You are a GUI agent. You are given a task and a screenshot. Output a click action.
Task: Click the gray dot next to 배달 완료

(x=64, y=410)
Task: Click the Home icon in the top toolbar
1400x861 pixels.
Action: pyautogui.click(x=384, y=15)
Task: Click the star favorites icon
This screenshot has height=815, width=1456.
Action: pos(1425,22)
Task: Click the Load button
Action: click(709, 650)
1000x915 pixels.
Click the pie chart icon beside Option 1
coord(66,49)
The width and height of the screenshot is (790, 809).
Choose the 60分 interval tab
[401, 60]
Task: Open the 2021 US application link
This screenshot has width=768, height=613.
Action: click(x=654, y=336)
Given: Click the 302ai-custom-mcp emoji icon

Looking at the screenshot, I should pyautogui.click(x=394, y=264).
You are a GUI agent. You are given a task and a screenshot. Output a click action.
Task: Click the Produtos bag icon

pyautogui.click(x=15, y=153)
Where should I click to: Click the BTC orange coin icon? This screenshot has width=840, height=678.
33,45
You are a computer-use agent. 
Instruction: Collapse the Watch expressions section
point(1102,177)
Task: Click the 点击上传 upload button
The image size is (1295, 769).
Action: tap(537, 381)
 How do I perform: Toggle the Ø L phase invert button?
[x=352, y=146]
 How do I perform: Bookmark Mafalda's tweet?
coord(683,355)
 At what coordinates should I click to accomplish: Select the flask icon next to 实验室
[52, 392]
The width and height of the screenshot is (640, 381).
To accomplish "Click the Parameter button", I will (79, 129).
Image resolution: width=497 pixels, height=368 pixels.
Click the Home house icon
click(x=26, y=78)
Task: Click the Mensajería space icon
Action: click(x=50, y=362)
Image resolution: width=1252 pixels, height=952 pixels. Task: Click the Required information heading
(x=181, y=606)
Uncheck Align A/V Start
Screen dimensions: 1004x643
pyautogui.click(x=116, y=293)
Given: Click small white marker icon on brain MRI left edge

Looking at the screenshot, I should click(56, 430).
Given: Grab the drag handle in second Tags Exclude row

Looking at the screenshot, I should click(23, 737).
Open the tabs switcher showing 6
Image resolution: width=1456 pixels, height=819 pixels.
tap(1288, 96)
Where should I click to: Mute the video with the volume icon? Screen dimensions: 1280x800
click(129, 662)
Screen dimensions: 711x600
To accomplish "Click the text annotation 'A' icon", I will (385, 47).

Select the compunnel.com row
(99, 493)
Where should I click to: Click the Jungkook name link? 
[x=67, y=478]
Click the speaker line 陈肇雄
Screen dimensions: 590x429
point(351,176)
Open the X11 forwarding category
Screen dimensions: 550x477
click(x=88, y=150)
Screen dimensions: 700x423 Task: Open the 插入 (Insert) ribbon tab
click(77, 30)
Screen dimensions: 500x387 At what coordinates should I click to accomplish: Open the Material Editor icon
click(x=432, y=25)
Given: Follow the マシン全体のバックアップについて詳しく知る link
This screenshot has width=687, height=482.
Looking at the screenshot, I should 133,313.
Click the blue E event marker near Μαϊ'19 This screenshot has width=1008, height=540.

- _Task_:
Look above for the line with "Click the Home house icon"; retype exactly that line, every line after it up to the line with "Given: Follow the マシン全体のバックアップについて詳しく知る link", and that line too, nothing else.

- _Solution for this task_:
Click the Home house icon
click(x=26, y=78)
Task: Click the Mensajería space icon
Action: click(x=50, y=362)
Image resolution: width=1252 pixels, height=952 pixels. Task: Click the Required information heading
(x=181, y=606)
Uncheck Align A/V Start
Screen dimensions: 1004x643
pyautogui.click(x=116, y=293)
Given: Click small white marker icon on brain MRI left edge

Looking at the screenshot, I should click(56, 430).
Given: Grab the drag handle in second Tags Exclude row

Looking at the screenshot, I should click(23, 737).
Open the tabs switcher showing 6
Image resolution: width=1456 pixels, height=819 pixels.
tap(1288, 96)
Where should I click to: Mute the video with the volume icon? Screen dimensions: 1280x800
click(129, 662)
Screen dimensions: 711x600
To accomplish "Click the text annotation 'A' icon", I will (385, 47).

Select the compunnel.com row
(99, 493)
Where should I click to: Click the Jungkook name link? 
[x=67, y=478]
Click the speaker line 陈肇雄
Screen dimensions: 590x429
point(351,176)
Open the X11 forwarding category
Screen dimensions: 550x477
click(x=88, y=150)
Screen dimensions: 700x423 Task: Open the 插入 (Insert) ribbon tab
click(77, 30)
Screen dimensions: 500x387 At what coordinates should I click to accomplish: Open the Material Editor icon
click(x=432, y=25)
Given: Follow the マシン全体のバックアップについて詳しく知る link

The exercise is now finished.